# Why shoot RAW+JPEG?



## Selwin (Oct 8, 2013)

Hi folks,
I regularly meet people asking questions about how to organise their JPEG files when they also shoot RAW. I quit shooting JPEG after getting my first dSLR (Canon 5D) because in my view JPEG files are not useful when the RAW versions are there to edit and export.

Still many shoot both formats nowadays. Could anyone tell me for what reason? Clearly it is not my intention to troll, it is to learn what I apparently don't see.

thanks!

Selwin


----------



## johnbeardy (Oct 8, 2013)

Many because they _can_ do so, and for no good reason. Some want Lightroom to make their images look like their cameras' little LCD screens, and for no good reason. Some nail it in camera, but shoot the raws just in case they aren't as good as they think they are. A few have evidential / forensic reasons.
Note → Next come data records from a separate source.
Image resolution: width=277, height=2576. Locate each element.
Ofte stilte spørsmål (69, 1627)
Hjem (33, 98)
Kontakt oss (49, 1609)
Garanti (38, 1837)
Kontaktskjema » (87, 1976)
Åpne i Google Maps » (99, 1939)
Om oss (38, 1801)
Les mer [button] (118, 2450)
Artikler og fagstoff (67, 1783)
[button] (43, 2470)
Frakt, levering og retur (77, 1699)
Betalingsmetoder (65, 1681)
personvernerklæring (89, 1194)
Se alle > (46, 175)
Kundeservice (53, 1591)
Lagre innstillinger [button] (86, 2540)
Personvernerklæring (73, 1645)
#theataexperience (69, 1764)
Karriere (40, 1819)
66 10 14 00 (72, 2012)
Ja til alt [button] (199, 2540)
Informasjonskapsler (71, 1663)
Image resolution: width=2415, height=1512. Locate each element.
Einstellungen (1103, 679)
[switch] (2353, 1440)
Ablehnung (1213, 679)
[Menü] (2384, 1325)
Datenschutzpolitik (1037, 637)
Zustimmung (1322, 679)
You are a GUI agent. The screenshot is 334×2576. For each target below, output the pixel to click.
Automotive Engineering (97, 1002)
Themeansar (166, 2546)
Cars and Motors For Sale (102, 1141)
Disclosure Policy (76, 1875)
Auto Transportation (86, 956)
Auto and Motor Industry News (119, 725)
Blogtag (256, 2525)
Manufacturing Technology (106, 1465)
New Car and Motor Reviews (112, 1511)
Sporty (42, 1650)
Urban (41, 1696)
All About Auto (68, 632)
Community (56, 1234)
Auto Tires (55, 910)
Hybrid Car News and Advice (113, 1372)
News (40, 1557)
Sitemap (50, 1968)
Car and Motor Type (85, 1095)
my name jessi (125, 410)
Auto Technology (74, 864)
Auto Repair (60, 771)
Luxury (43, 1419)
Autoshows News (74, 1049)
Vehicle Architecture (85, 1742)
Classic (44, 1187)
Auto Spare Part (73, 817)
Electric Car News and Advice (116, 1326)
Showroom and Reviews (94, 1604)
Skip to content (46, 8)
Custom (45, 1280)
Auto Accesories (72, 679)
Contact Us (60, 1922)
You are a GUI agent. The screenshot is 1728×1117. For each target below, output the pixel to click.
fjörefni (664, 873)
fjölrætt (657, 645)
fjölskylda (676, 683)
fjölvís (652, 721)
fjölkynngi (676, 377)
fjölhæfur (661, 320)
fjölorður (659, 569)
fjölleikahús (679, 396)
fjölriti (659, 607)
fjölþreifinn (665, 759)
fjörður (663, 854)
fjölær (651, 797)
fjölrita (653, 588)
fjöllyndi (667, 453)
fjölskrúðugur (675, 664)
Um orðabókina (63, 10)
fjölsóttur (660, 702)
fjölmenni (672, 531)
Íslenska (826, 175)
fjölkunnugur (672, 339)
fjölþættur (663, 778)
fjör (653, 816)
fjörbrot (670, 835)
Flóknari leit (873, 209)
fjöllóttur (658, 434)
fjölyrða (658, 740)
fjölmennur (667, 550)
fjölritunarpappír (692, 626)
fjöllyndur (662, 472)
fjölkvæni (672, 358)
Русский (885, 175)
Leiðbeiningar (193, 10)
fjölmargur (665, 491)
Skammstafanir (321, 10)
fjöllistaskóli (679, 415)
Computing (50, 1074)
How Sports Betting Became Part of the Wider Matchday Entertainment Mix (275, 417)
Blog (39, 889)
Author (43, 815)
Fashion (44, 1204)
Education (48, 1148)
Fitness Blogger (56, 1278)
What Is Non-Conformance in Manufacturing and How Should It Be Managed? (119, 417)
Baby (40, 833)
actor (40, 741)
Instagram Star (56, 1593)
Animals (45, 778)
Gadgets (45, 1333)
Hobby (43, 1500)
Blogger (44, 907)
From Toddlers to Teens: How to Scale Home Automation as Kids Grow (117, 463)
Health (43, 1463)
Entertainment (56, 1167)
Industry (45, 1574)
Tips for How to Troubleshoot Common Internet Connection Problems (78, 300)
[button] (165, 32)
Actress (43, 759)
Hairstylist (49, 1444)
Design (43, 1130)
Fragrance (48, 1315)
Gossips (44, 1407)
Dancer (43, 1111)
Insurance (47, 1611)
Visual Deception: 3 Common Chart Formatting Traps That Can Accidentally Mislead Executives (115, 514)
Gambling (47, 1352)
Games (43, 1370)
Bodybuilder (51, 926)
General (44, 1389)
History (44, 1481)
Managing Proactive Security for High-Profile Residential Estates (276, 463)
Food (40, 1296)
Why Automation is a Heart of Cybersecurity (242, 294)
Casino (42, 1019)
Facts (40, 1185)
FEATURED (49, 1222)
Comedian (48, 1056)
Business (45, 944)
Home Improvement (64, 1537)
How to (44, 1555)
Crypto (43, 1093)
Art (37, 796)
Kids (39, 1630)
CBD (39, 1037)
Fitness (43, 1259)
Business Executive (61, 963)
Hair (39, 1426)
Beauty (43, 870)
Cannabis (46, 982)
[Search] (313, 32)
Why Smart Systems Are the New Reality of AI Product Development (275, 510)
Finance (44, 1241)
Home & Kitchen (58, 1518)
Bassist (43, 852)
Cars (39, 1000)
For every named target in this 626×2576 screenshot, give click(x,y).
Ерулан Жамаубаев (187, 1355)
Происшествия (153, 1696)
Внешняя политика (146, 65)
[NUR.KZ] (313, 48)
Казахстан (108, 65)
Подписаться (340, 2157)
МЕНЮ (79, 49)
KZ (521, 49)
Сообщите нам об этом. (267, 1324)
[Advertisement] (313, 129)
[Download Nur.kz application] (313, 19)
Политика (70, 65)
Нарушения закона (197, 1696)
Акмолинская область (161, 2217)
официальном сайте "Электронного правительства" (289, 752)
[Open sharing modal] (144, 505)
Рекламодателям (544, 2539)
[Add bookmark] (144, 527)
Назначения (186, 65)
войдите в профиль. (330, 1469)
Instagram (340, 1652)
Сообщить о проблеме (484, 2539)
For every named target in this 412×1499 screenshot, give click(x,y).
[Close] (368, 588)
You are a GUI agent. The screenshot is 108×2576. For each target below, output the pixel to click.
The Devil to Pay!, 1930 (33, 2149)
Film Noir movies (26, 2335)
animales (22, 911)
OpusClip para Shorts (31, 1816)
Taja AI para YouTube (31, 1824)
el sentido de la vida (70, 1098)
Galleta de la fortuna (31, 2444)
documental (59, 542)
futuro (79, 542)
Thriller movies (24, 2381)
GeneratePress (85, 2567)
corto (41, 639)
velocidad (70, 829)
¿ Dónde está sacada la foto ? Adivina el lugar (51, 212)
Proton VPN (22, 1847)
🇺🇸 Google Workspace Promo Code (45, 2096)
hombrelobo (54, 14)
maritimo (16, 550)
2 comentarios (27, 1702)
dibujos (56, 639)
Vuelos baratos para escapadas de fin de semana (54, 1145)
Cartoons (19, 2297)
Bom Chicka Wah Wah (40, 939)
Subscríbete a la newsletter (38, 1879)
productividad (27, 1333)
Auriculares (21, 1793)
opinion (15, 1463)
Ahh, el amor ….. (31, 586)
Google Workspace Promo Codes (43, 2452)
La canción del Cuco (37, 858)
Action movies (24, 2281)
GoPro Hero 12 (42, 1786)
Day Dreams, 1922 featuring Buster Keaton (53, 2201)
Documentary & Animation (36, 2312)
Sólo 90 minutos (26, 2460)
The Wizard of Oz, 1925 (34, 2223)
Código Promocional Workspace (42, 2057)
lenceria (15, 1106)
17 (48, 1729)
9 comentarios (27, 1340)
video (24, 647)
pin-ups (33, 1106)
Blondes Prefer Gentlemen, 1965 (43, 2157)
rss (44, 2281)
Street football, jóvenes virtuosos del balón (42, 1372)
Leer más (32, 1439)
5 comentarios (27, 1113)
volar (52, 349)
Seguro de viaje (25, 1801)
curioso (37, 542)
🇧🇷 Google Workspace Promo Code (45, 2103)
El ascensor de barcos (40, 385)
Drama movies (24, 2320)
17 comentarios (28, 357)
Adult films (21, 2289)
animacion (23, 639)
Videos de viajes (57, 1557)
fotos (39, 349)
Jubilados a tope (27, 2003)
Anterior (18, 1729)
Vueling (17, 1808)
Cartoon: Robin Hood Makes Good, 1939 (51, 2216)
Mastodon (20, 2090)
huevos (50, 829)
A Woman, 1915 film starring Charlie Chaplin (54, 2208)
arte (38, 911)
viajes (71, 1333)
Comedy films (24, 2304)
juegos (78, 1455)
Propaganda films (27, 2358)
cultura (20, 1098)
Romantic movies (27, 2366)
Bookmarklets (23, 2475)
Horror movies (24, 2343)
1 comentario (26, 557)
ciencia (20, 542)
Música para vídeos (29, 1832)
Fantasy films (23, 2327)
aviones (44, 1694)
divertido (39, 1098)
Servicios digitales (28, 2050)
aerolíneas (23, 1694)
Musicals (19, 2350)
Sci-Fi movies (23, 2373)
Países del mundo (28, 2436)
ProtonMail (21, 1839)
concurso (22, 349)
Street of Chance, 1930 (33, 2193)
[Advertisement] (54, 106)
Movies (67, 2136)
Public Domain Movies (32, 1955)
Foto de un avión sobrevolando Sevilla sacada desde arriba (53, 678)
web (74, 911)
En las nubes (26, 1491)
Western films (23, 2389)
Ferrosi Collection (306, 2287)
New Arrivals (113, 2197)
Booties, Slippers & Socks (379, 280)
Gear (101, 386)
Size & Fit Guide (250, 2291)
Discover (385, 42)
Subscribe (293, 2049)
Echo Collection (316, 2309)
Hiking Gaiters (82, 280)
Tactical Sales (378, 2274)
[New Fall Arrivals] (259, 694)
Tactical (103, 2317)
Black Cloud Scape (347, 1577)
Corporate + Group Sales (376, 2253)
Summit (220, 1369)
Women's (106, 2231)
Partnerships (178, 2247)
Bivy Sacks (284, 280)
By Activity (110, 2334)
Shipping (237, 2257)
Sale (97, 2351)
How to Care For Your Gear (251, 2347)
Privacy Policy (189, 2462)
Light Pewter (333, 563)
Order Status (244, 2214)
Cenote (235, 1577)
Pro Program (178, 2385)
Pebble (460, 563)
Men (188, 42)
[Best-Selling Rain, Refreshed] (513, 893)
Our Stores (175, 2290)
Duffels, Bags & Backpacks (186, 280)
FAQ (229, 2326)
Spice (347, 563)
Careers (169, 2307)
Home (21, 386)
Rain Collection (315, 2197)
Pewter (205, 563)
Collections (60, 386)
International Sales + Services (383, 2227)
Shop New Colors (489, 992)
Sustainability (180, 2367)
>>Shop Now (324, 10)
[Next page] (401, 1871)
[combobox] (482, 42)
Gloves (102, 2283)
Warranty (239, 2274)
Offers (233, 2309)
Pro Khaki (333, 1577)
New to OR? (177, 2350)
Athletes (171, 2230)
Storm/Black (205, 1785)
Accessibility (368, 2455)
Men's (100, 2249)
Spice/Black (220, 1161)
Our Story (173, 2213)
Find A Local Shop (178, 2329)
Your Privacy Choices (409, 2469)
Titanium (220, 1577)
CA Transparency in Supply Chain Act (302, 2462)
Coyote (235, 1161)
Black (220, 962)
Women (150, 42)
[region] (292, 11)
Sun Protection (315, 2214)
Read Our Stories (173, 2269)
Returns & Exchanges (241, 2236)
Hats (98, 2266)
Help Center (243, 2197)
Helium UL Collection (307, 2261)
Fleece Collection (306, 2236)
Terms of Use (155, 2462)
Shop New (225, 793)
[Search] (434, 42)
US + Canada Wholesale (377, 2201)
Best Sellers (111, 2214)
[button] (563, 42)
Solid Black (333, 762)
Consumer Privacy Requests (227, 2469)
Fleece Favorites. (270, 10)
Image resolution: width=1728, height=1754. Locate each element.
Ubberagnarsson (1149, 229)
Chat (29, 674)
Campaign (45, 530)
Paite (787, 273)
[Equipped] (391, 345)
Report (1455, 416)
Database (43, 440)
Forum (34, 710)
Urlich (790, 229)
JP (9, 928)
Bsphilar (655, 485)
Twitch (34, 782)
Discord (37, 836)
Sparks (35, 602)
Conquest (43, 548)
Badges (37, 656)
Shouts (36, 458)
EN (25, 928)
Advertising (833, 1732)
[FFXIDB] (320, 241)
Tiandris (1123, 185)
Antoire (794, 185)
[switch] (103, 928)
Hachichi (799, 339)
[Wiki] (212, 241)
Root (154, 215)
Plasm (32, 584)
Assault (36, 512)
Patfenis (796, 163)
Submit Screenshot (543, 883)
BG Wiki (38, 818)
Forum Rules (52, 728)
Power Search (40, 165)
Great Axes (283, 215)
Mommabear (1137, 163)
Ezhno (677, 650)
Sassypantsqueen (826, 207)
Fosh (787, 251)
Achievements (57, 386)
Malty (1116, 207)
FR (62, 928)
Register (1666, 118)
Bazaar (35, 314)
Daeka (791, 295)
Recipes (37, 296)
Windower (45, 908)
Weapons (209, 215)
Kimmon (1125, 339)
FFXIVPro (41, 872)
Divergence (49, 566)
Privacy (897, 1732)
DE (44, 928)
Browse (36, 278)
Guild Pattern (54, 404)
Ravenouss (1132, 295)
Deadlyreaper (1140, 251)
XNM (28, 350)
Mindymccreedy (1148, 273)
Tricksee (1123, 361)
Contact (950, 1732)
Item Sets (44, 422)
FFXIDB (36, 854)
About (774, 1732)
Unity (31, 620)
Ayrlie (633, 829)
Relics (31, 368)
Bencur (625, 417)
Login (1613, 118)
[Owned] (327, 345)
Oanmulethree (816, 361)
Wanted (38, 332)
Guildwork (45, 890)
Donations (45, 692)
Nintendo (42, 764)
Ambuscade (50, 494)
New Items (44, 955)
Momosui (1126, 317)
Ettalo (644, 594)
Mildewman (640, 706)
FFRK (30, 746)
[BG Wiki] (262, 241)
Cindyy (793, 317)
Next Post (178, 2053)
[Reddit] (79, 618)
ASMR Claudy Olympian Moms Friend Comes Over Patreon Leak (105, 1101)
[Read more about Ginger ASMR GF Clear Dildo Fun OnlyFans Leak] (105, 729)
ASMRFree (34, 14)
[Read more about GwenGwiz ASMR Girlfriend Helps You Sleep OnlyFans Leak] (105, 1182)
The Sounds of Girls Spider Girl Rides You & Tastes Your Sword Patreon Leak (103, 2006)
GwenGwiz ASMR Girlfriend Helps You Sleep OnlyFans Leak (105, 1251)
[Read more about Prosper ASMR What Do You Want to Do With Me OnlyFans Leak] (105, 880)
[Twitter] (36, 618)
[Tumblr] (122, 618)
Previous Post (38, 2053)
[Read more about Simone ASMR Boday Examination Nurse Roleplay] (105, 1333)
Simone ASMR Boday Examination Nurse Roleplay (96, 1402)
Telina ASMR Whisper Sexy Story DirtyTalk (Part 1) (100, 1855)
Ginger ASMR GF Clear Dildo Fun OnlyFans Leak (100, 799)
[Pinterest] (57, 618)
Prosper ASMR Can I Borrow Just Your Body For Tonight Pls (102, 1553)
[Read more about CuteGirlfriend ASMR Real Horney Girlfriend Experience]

Others need to transmit or use their pictures without having the time to process them, which is a perfectly good reason but seems to be in decline (press guys transmit directly from the camera nowadays and the last time I saw it was a wedding photographer selling prints at the event). Whatever, it's enough trouble managing one set of files without cluttering up your system with JPEG copies too. If there isn't a good reason, why make life so hard?

I imagine we're in agreement.

John


----------



## clee01l (Oct 8, 2013)

I think that I had a valid reason for shooting RAW+JPEG when I did.  I also feel that I have a valid reason not to now that I don't. 
Initially, I shot RAW+JPEG when I was not so comfortable with my post processing abilities, and some times the JPEG was "good enough" for the general "run of the mill" Snapshot,  Never knowing when that "prize winning" photo was going to come along, the RAW was there for insurance.   Another very good reason was for the instant gratification of seeing a finished image without having to run them through a number of post processing steps.  My wife was the reason for the instant gratification part as she wanted to see something as soon as I unloaded the camera. ("Chimping" one step removed") 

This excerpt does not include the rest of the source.